**** EXCERPTED DATA ****

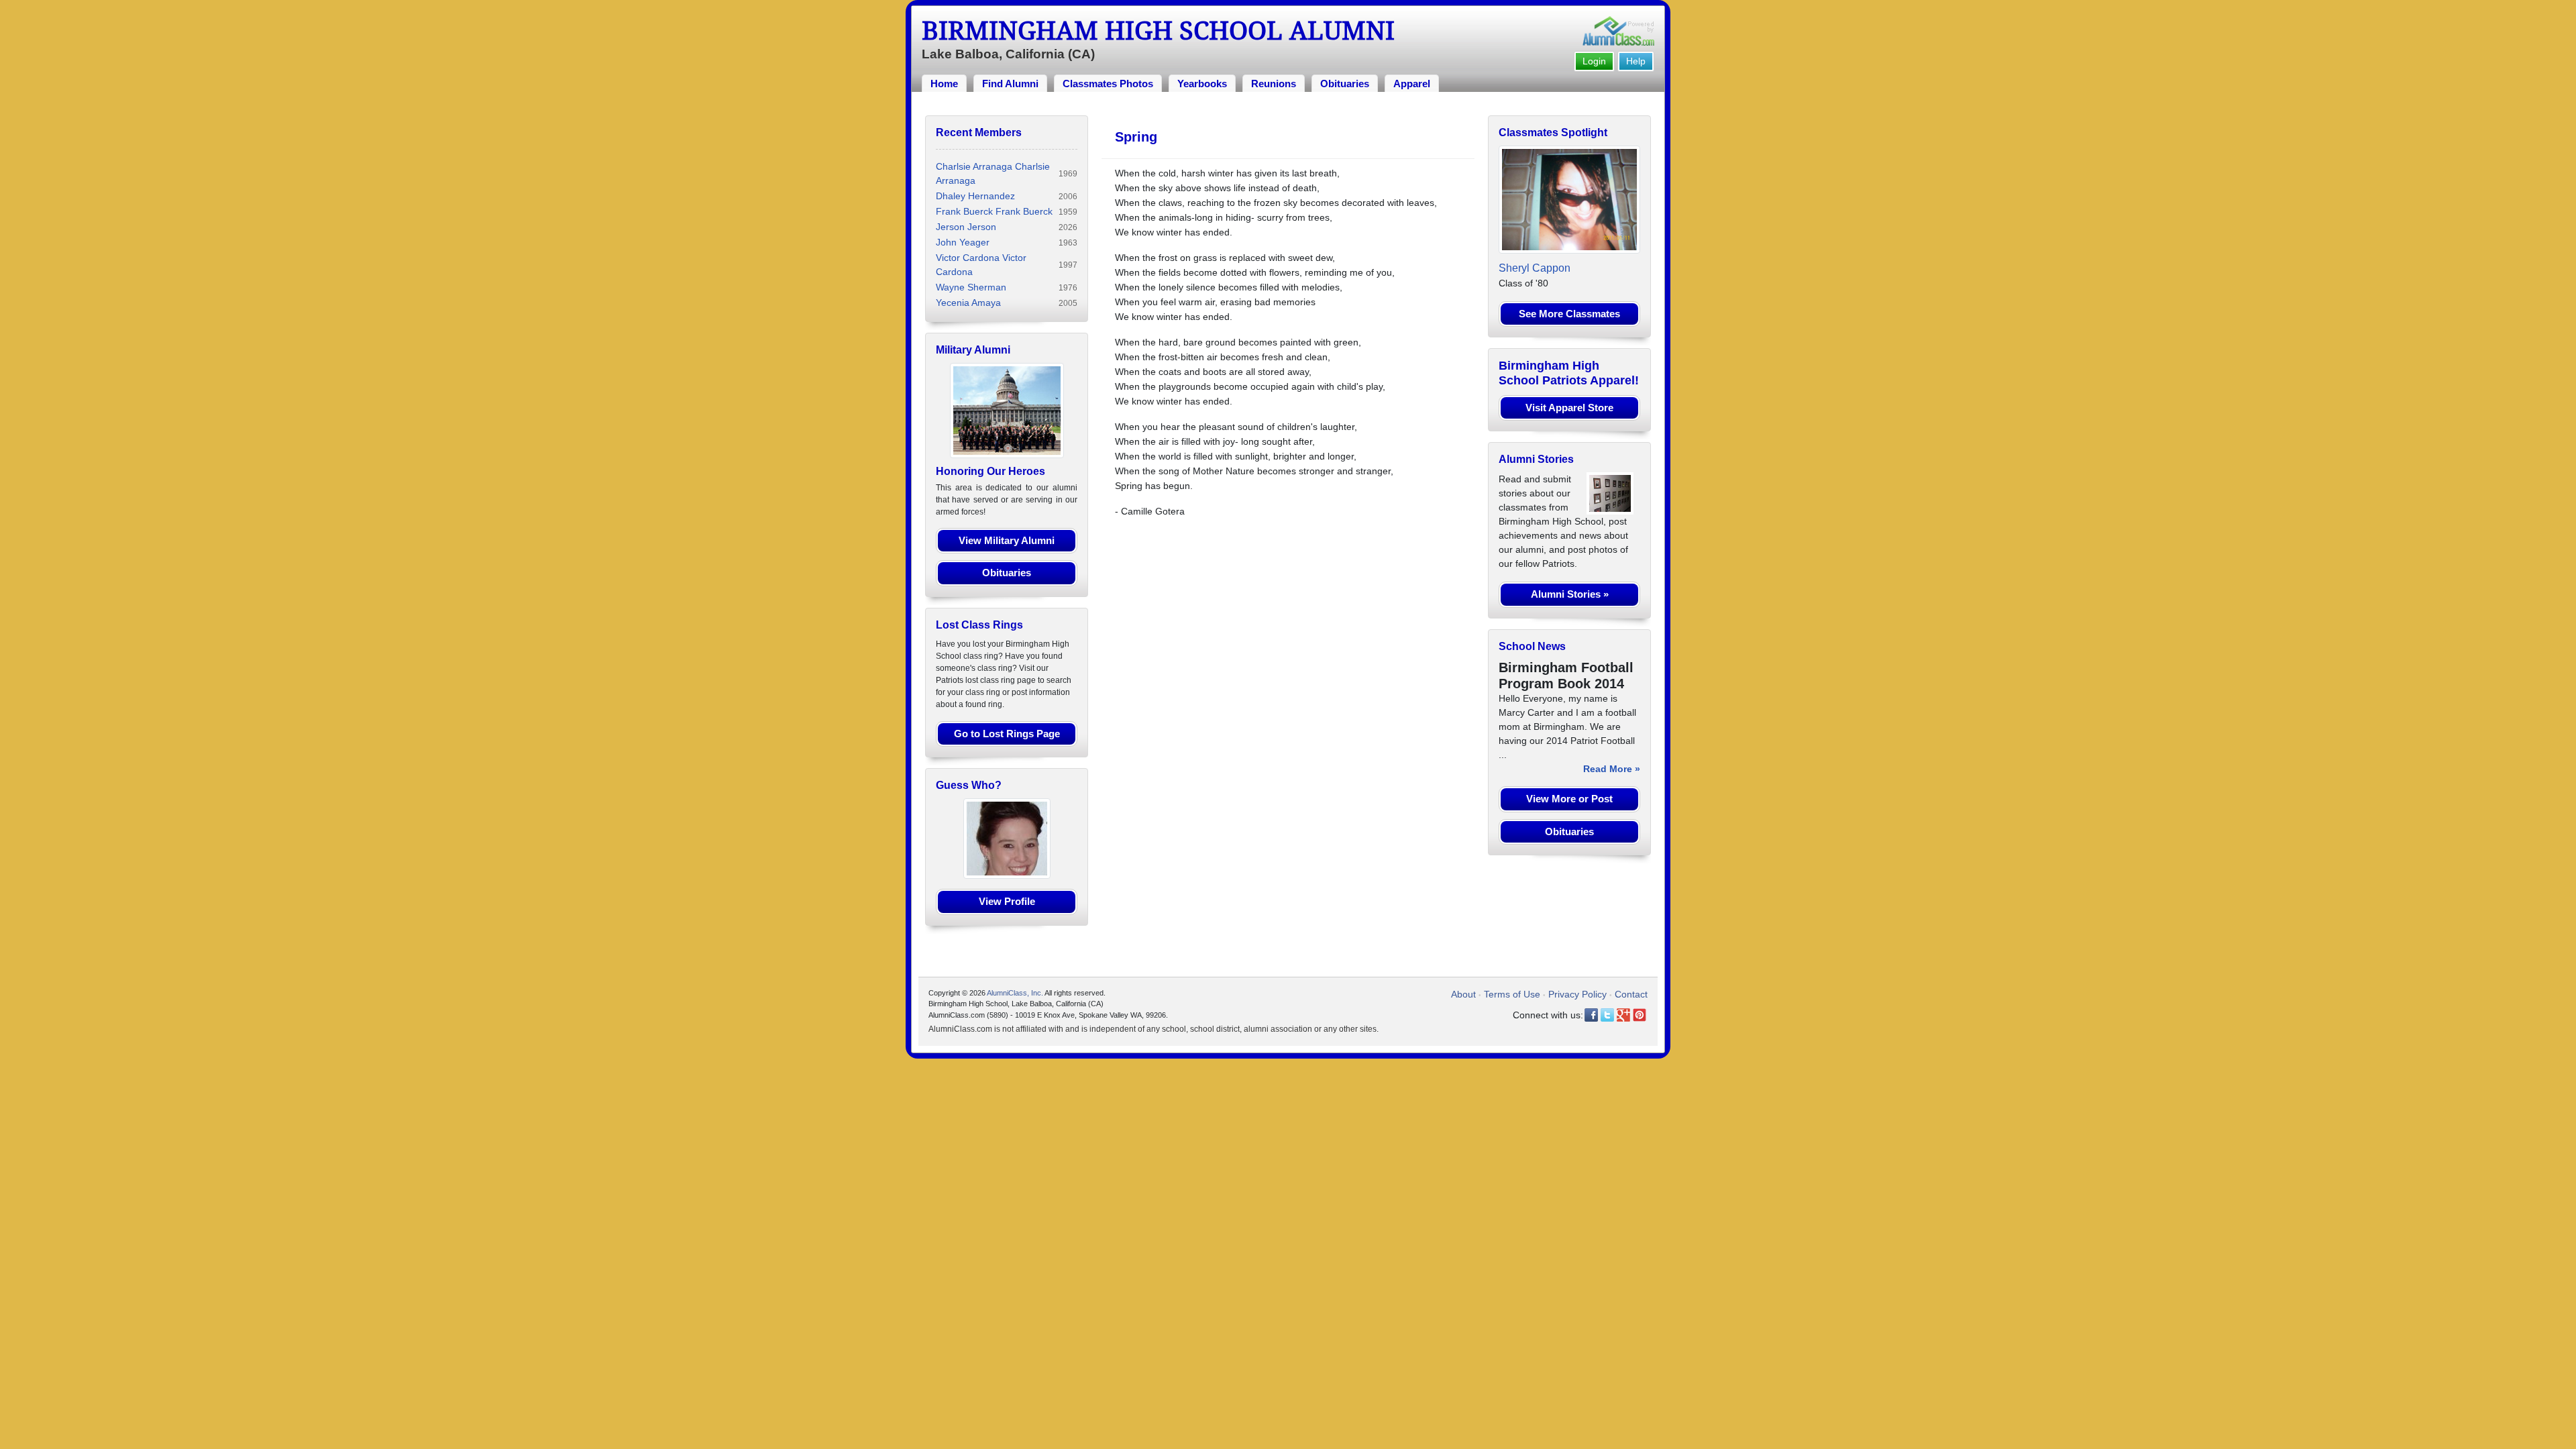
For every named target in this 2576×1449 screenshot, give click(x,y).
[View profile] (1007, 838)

****
**** EXCERPTED DATA ****

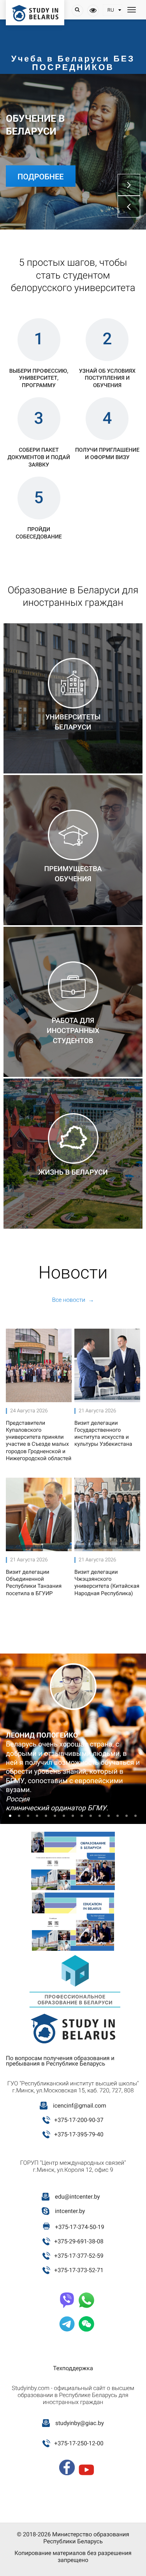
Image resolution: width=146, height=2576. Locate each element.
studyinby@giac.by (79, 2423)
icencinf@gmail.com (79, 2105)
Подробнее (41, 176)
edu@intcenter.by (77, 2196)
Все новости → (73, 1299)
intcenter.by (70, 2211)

****

# TASK PROMPT:
Print only what lies in the material above starting at the line with "For every named" and ending at the line with "[View profile] (1007, 838)", every line exactly as given.

# ANSWER TO THE EXERCISE:
For every named target in this 2576×1449 screenshot, give click(x,y).
[View profile] (1007, 838)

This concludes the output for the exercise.